Maybe you need to hear this today. Or yesterday, perhaps. Me? I need to hear it everyday.
I have a major pet peeve when I hear people say “I LOVE Autism!” “Autism is my PASSION!”. I’m a speech pathologist- I have a Master’s Degree based on my ability to utilize the English Language to convey specific meaning to my communication partners so yes- I get hung up on semantics. You do not love Autism. Maybe you love helping kids with Autism. Maybe helping families who just received a diagnosis is your passion. But you do not LOVE Autism. If you do, then you and Autism have never met. Cause Autism sucks.
My kid? Nah- he’s perfection on a silver platter. But my kid is not Autism. It’s just something he happens to have.
Back to the “Autism sucks” stuff. It does. And all the feelings we feel as parents of children with Autism? Those suck too. But let me let you in on a secret- having those feelings means you’re doing it right.

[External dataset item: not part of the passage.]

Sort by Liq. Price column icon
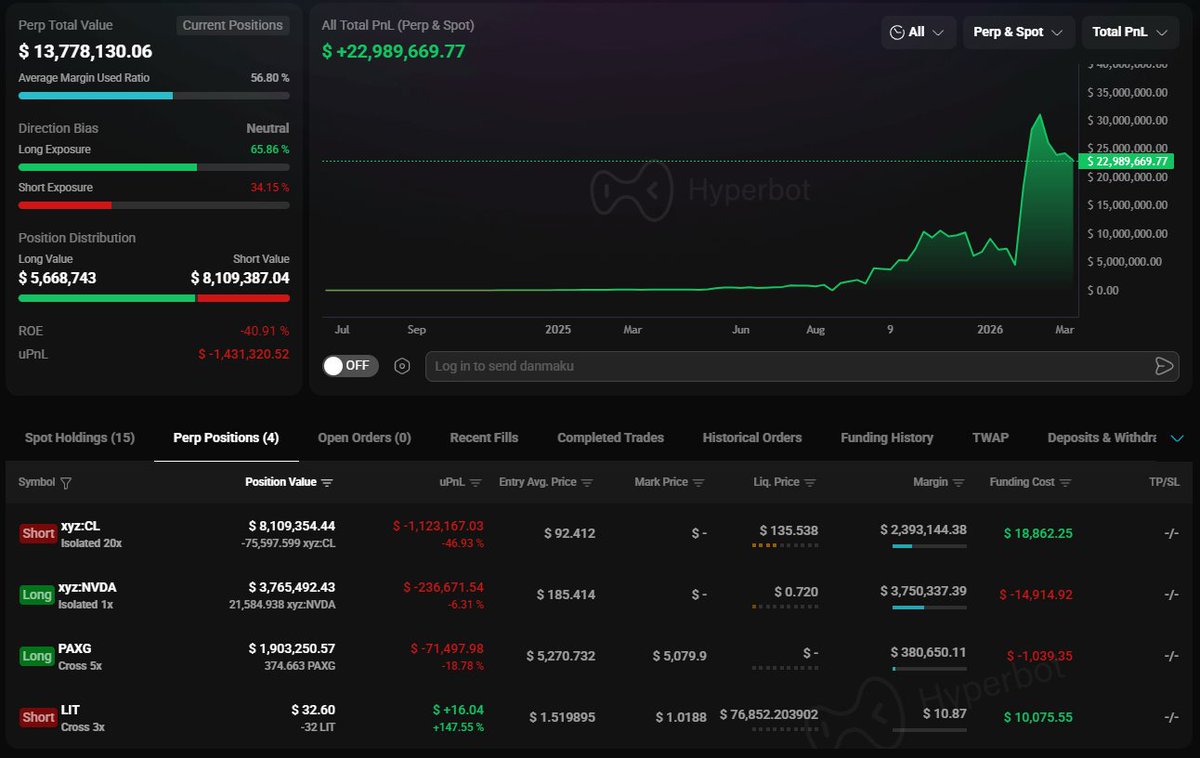Screen dimensions: 1200x758 (x=810, y=483)
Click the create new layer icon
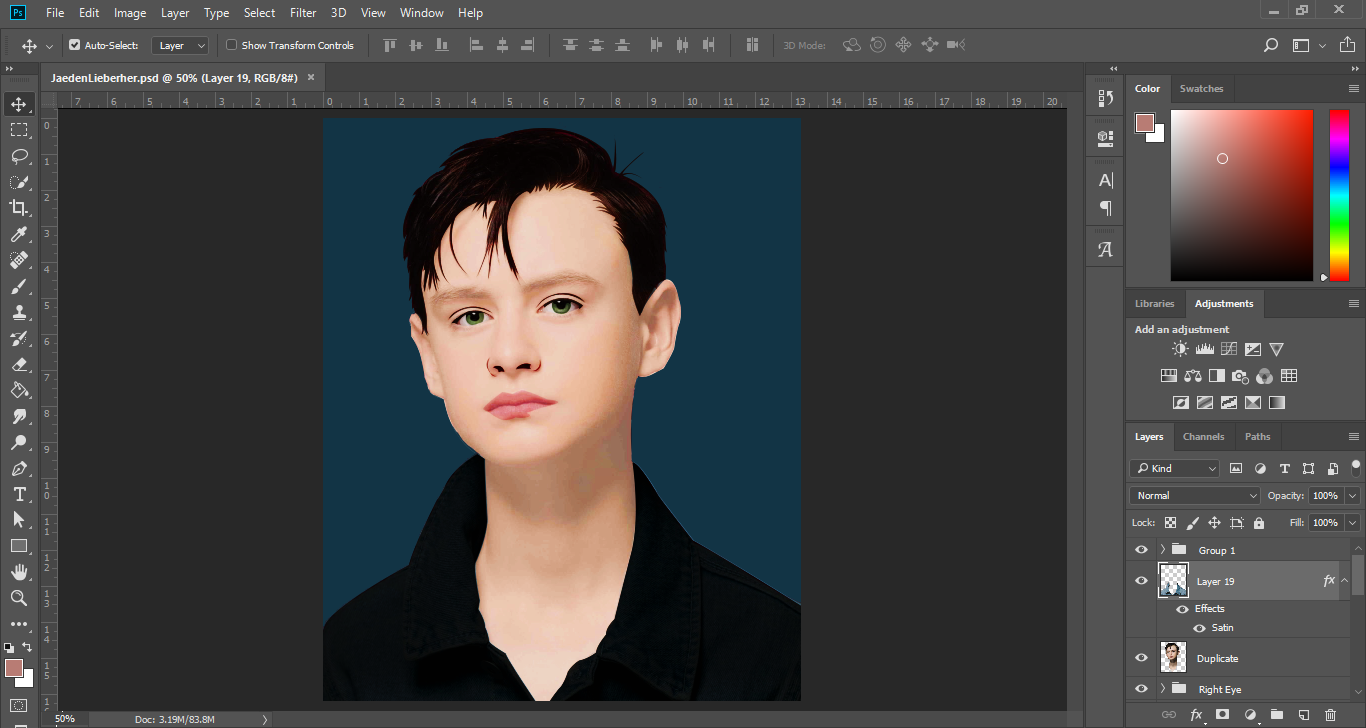The width and height of the screenshot is (1366, 728). point(1303,715)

The punch to your gut that makes your stomach flip five ways to Sunday when you realize you can’t stop pretending “nothing’s wrong” or “he’ll come around”? That’s ok. It means you care about your child and the challenges he or she will face and the future that awaits them. You wouldn’t feel literally nauseous to your stomach, barely able to get dressed to go to your Developmental Pediatrics evaluation if you didn’t care what the future holds. I describe that so vividly because I lived it. Twice.
The exhaustion you feel that makes you feed your children tortilla chips for dinner and watch an extra episode of Clifford the Big Red Dog so you get an extra 23 minutes to “just be?” It’s because you have made a commitment to your child and took them to back to back speech and OT appointments, met the ABA therapist right after, and stopped every two hours to keep your child on their sensory diet. You’re exhausted because you’re putting every ounce of energy you have into making your child as successful as they can be. I tell people all the time that going to work is the easy part of my day. When I get home is when the real work begins. Parenting a child with Autism and making the right moves at the right time is the most challenging thing I’ve ever done.
The almost paralyzing frustration you sometimes feel that suffocates you and literally makes it hard to breathe when someone says the wrong thing or gives the wrong look at the wrong time in the grocery store? It’s because you love your child unconditionally and would walk through fire to never have to have them know how ignorant some people can be. Loving someone this much is exhausting. But incredibly rewarding.
This isn’t a negative post. It’s actually the opposite. It’s intent is to put a positive spin on all the feelings I described above. You feel those feelings because you’re doing this right. If you weren’t worried about your child, didn’t care if he reached his maximum potential, and didn’t want everyone to recognize how AMAZING of an individual your child is, then you’d never feel sick to your stomach, you’d always get a full night’s sleep, and you’d be oblivious to jerks in the cereal aisle at Costco.
Keep on keeping on, mamas. (And daddies, aunties, grannies, mammies, pappies, big bros, little sis’s- whoever you are, keep on trucking). I won’t tell you to “Keep Calm” because that’s impossible. Just keep on. If you need to cry or yell or curse along the way- that’s fine. Just. Keep. On. You’ve got this. Because you know there’s too much at stake if you don’t.
You’re doing a great job. I’m here for you. I believe in you.